Thinking of valuing a mid-market manufacturing firm in Toronto or a SaaS start-up in Vancouver? The Certified Valuation Analyst (CVA) credential—now backed by NACVA’s Canadian chapter (CACVA)—gives professionals the technical depth of U.S. standards plus a pathway that recognises Canada’s CA/CPA licence, remote-proctored testing, and a growing network of local peers.
Here’s what you need to know before committing the time and dollars. 👇
A Certified Valuation Analyst (CVA) is a financial professional credentialed by the National Association of Certified Valuation Analysts (NACVA), signifying recognized expertise in business valuation. CVAs conduct in-depth assessments of company value—using income, market, and asset approaches—for M&A, litigation, tax, estate, and strategic planning.
Roles of a Certified Valuation Analyst (CVA)
The primary role of a Certified Valuation Analyst is to conduct detailed business valuations. This involves assessing a business’s worth based on a range of financial data and market conditions. A CVA typically works on several types of valuation, including:
- Financial Reporting Valuations: CVAs enable businesses to accurately report their financial status, ensuring compliance with regulatory requirements. This can involve valuing assets for public financial statements.

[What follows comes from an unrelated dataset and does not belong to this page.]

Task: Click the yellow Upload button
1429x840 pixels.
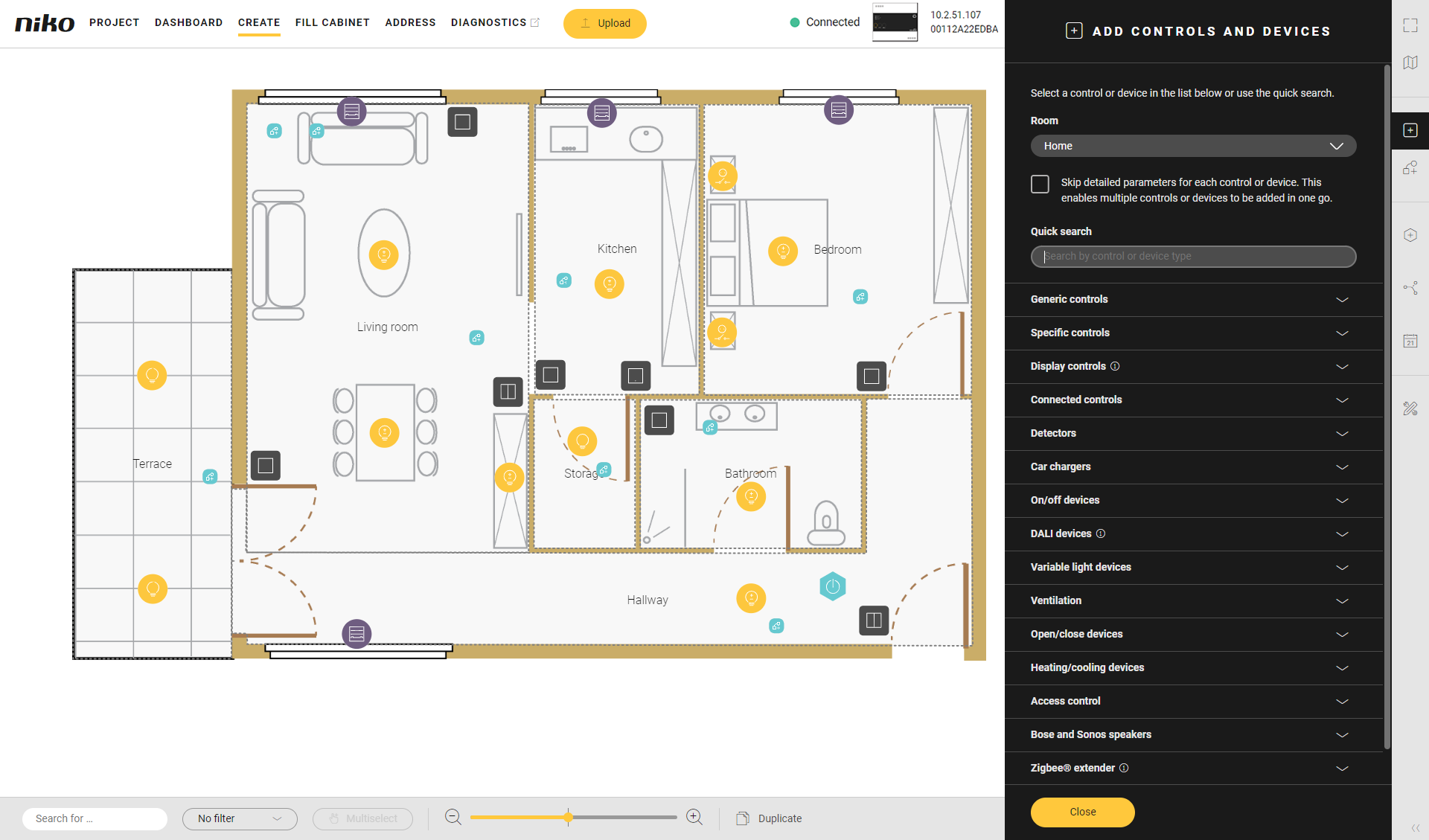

- Litigation Support: In legal cases, such as divorce settlements, shareholder disputes, or business dissolution, a CVA provides expert testimony to clarify the valuation of a business.
- Mergers and Acquisitions: CVAs play a critical role in business transactions, helping buyers and sellers understand the fair market value of a company to facilitate negotiations.
- Advisory Roles: Business owners often turn to CVAs for advice on improving company performance or restructuring operations to enhance value.
In short, the CVA designation demonstrates that an individual has the expertise to provide trusted valuations for a variety of business purposes, ensuring decisions are based on objective, well-supported data.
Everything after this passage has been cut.